Selasa, 17 Mei 2016

GOLDEN SHARE



 Golden share adalah pembagian keuntungan tanpa harus menyetor modal alias saham kosong. Dengan golden share, maka kedudukan Pemkab/Pemkot/Pemprov sejajar dengan PT yang melakukan eksploitasi, eksplorasi dan pengolahan hasilnya.

Pemegang saham istimewa (golden share) mempunyai hak lebih dibandingkan dengan pemegang saham lainya. Hak lebih itu terutama dalam menunjukan direksi perusahaan. Di dalam hukum pasar modal Indonesia, saham istimewa dikenal dengan saham dwiwarna.

Dengan memiliki saham golden share atau dwiwarna, pemerintah dapat menentukan seluruh direksi PT yang beroperasi berasal dari orang-orang Indonesia bahkan putra Daerah.
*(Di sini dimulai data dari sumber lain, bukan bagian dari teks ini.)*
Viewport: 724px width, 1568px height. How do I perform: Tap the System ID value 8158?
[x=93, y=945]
Akan tetapi menurut  mantan Menteri BUMN “Dahlan Iskan”, Golden Share ini merupakan istilah politik dan bukan istilah keuangan.  Jadi,  lebih baik  selama beberapa tahun  Pemkab/Pemkot/Pemprov tidak terima deviden sebagai ganti pembayaran setoran untuk saham yang diperoleh. Inilah cara normal business to business.
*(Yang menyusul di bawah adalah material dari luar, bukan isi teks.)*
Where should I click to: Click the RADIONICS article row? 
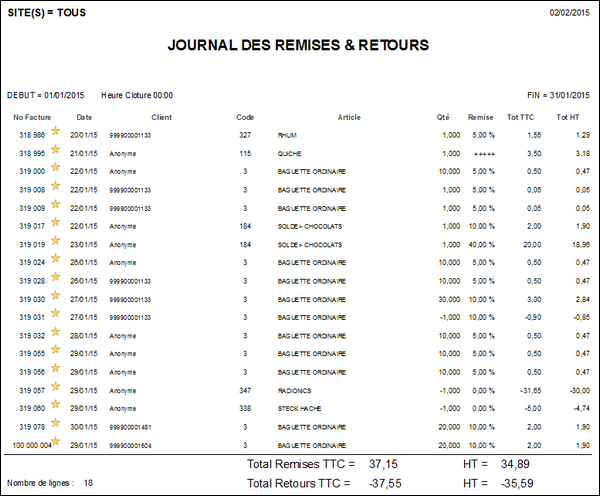point(296,390)
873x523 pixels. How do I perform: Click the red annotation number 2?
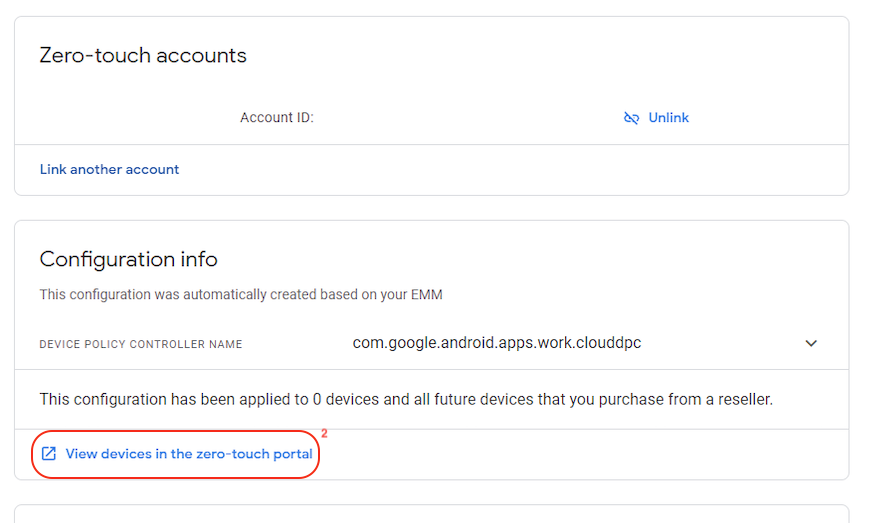324,434
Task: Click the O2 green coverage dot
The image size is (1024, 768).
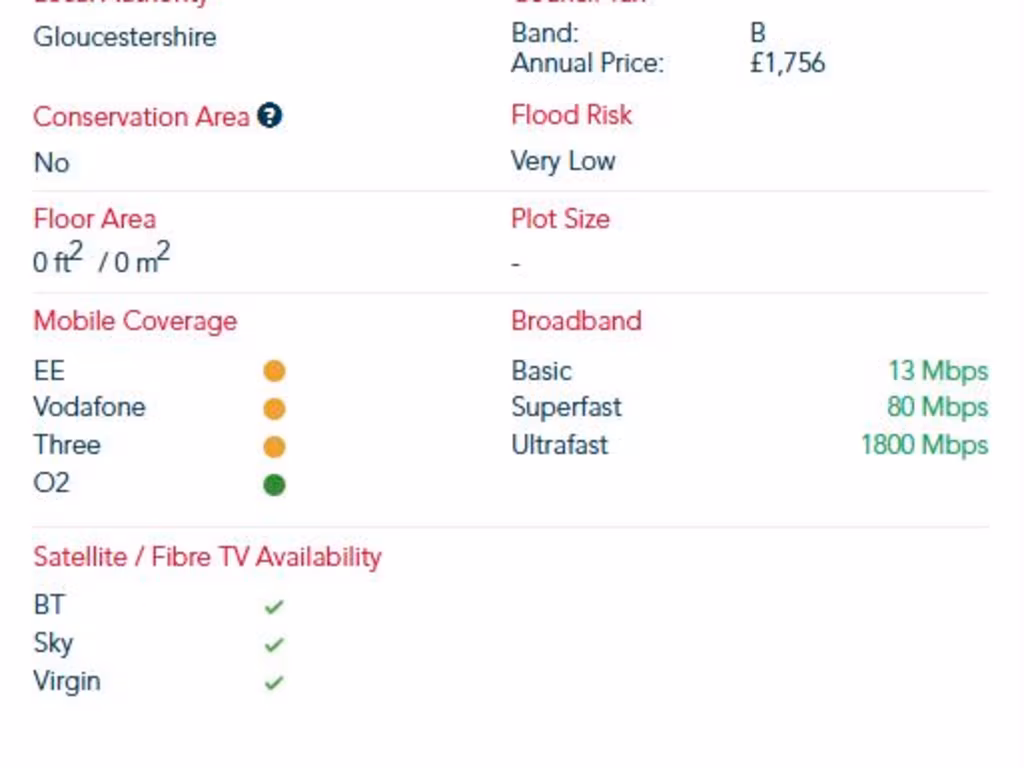Action: (x=274, y=485)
Seperti dialami oleh Pemerintah Kabupaten Tapanuli Selatan (Tapsel) dan Pemprov Sumatra Utara yang meraih 5% golden share dari PT Agincourt Resources, anak usaha G-Resources Group Ltd, perusahaan pertambangan emas di Batangtoru, Tapsel dan tercatat di Bursa Hong Kong. Kedua pemerintah daerah akan mencicil US$ 4 juta dalam masa waktu tertentu sebagai ganti mencicil pembayaran saham tersebut melalui dividen.

Jika Pemkab/Pemkot/Pemprov berhasil mendapatkan Golden Share, sebaiknya saham ini jangan langsung diambil pada saat diberikan, karena jika langsung diambil maka nilainya akan menjadi rendah dibandingkan saat akan di-IPO (Initial Public Offering) sebab saham kalau belum di-IPO masih murah, tunggu setelah IPO agar nilai saham berlipat setelah produksi. Selain itu, karena  IPO itu lah, posisi Pemkab/Pemkot/Pemprov  menjadi sejajar dengan pemegang saham lain dalam penentuan jajaran direksi.